EE Seminar: GDiffuSE: Diffusion-Based Speech Enhancement With Noise Model Guidance
הרישום לסמינר יבוצע באמצעות סריקת הברקוד למודל (יש להיכנס לפני כן למודל, לא באמצעות האפליקציה)- הרישום מסתיים ב- 15:10
Registration to the seminar is done by scanning the barcode for the Moodle (Please enter ahead to the Moodle, NOT by application)- Registration ends at 15:10
Electrical Engineering Systems Seminar
Speaker: Efrayim Yanir
M.Sc. student under the supervision of Prof. David Burshtein and Prof. Sharon Gannot
Sunday, 9th November 2025, at 15:00
Room 011, Kitot Building, Faculty of Engineering
GDiffuSE: Diffusion-Based Speech Enhancement With Noise Model Guidance
Abstract
This work introduces Guided Diffusion for Speech Enhancement (GDiffuSE), a diffusion based approach to speech enhancement that combines a fixed, pretrained time-domain denoising diffusion probabilistic model (DDPM) with a lightweight helper model that learns noise statistics and guides sampling. Unlike enhancement systems that retrain a large diffusion backbone per noise type, GDiffuSE adapts by fitting a small causal convolutional neural network to short noise-only segments and injecting its score as guidance during reverse diffusion. An signal-to-noise ratio (SNR)-aware schedule applies weak guidance in noisy states and stronger guidance as denoising progresses, improving stability without modifying sampler variance.
We instantiate two variants. CGDiffuSE learns a conditional likelihood of the mixture
given the current diffusion state and uses its log-likelihood gradients as guidance. NGDiffuSE models the effective residual noise at each diffusion step and guides the sampler with its score. Both helpers predict per-sample Gaussian parameters and are trained by maximum likelihood, requiring orders of magnitude fewer parameters and iterations than retraining the backbone.

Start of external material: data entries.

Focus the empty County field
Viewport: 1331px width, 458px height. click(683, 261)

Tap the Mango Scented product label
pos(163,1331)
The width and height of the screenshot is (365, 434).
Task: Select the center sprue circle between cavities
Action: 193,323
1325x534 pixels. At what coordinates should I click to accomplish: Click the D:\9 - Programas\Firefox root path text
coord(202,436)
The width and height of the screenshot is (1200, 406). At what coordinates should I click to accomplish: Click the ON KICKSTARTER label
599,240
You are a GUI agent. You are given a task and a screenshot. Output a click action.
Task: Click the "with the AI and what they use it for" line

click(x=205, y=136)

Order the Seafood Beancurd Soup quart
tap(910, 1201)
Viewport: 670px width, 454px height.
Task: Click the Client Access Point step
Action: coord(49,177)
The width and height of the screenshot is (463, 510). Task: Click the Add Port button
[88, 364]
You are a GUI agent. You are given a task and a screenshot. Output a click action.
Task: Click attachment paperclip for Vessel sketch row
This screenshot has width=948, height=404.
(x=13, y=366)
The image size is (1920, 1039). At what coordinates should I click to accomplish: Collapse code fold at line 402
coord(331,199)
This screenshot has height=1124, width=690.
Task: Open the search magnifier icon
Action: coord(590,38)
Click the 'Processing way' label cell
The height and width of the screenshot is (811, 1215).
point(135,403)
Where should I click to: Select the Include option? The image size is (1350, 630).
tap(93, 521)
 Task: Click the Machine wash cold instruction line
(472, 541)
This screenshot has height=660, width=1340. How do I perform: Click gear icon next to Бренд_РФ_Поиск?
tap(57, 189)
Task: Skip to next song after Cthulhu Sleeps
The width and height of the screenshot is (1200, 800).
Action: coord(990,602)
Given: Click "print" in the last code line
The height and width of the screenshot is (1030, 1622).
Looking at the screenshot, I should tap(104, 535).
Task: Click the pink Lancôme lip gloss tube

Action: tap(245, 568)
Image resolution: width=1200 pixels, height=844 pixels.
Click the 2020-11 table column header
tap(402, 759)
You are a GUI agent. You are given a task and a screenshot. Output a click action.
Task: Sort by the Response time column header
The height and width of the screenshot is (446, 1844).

Evaluations on LibriSpeech mixed with BBC sound effects show consistent gains over
strong generative baselines (e.g., SGMSE) under mismatched noise, particularly in PESQ and SI-SDR, with competitive STOI and DNSMOS. Benefits include rapid adaptation and low compute on edge devices. Limitations include the need for representative noise-only segments and sensitivity to highly non-stationary conditions.